Jan 22, 2020, 4:34 PM

Even before catastrophic fires broke out in Australia in late fall, climate change was at the top of the list of priorities at the 50th anniversary of the World Economic Forum in Davos, Switzerland, this week.

But those fires - preceded by others in California - along with rising sea levels, flooding and supercharged storms, are putting more pressure on the politicians, business executives, financiers, thought leaders and others who attend to show they are part of the solution to one of the world’s most pressing challenges.

In a nod to a younger generation most at risk and demanding action on climate change, Greta Thunberg, the Swedish teenager who has become a prominent environmental activist, is scheduled to appear. In a column this month in The Guardian that she wrote with other environmental activists, they demanded an end to investments in fossil fuels.

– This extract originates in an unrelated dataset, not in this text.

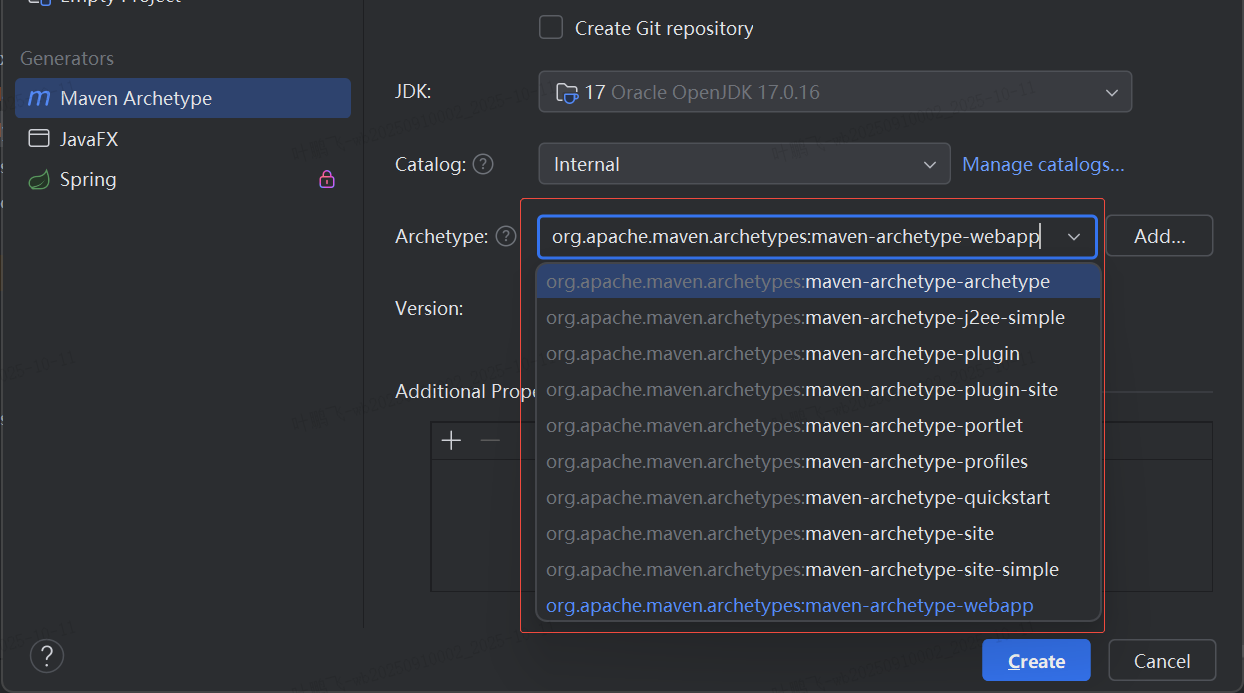Open help via bottom-left question mark

[47, 657]
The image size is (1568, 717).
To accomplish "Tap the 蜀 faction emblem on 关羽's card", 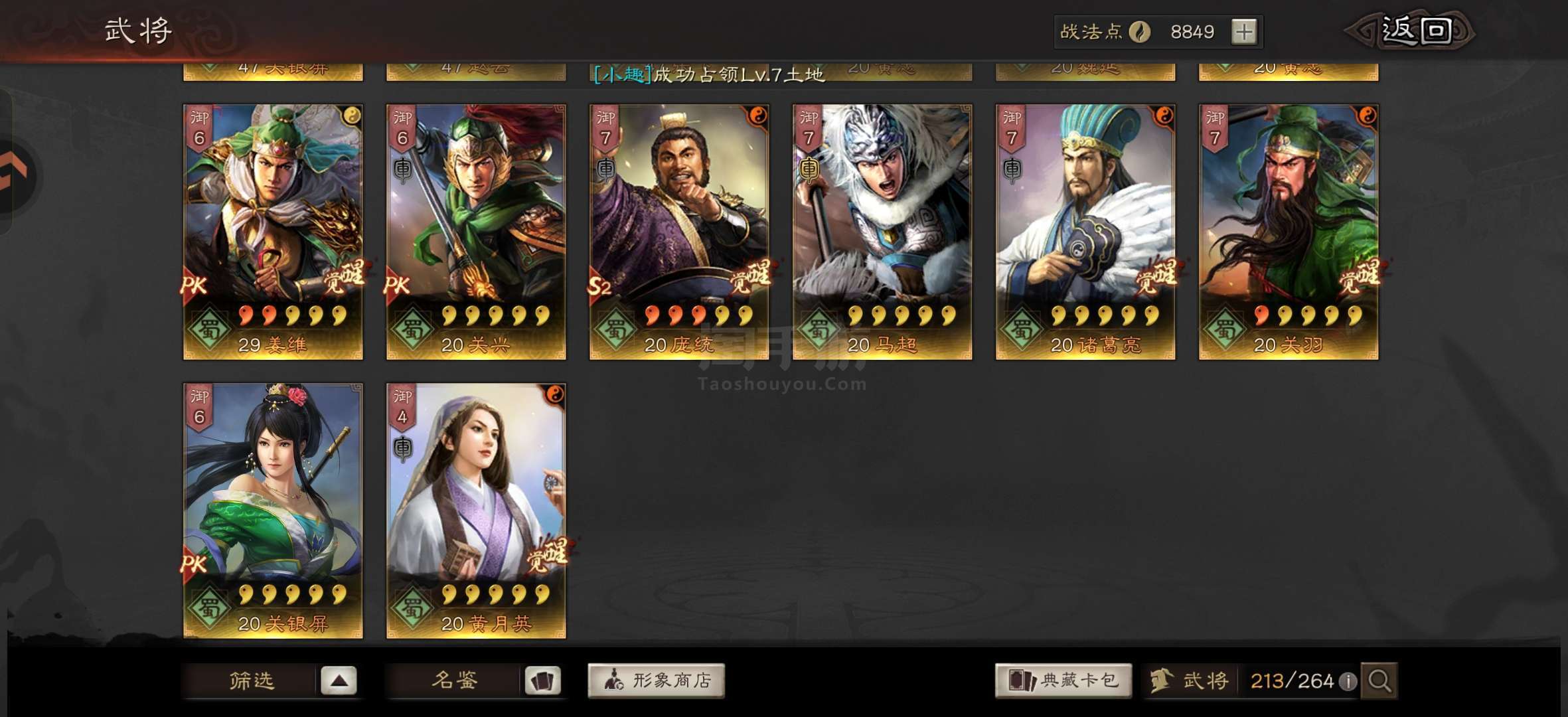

“Anything less than immediately ceasing these investments in the fossil fuel industry would be a betrayal of life itself,” they said. “Today’s business as usual is turning into a crime against humanity. We demand that leaders play their part in putting an end to this madness.”

Daniel Yergin, the oil historian and a regular attendee at the Davos forum, agreed that “climate is going to loom larger than ever before.” And Ian Bremmer, founder and president of the political risk firm Eurasia Group, said: “These issues are becoming more real, more salient every day, whether you are talking about Venice or California or Australia or Jakarta. These are real events with enormous direct human and economic costs.”

But an overriding question as the Davos gathering gets underway is: Will all the talk matter?

Mr. Bremmer, who plans to attend, said the forum could help force change because it brings together big players, like chief executives of banks, money management firms and hedge funds, who are rethinking their investments. Gradually — some say too gradually — financial firms are directing money away from oil companies and others associated with carbon-dioxide emissions blamed for environmental damage.

Financial institutions “see the future coming, and they are changing the way they invest,” Mr. Bremmer said. “That is going to require multinational corporations to act differently; it will lead to new corporations that will do better.”

While thinking on climate change may be shifting, by some metrics the corporate elite that always makes up a large contingent at Davos still has a lot of work to do. According to a study published in December by the Davos organizers, only a quarter of a group of 7,000 businesses are setting a specific emissions reduction target and only an eighth is actually reducing their emissions each year.

If so, they are making a major strategic error, according to Mark Carney, the departing governor of the Bank of England who planned to be in Davos. Companies that work to bring their emissions to zero “will be rewarded handsomely,” Mr. Carney said in a recent speech. “Those that fail to adapt will cease to exist.”

Some people in the financial industry said that environmental issues were being given greater weight in investment decisions despite setbacks like President Trump’s decision to pull the United States out of the Paris agreement on climate change. The president, who shunned the gathering in Davos last year, said he would go this time.

The number of people who are talking about fossil fuels as a real concern “has increased dramatically over the last 12 to 24 months,” said Jeff McDermott, chief executive of Greentech Capital, an investment bank focused on low-carbon technologies. “They are both looking at the risks of high-carbon companies and industries as well as the returns available from low-carbon alternatives.”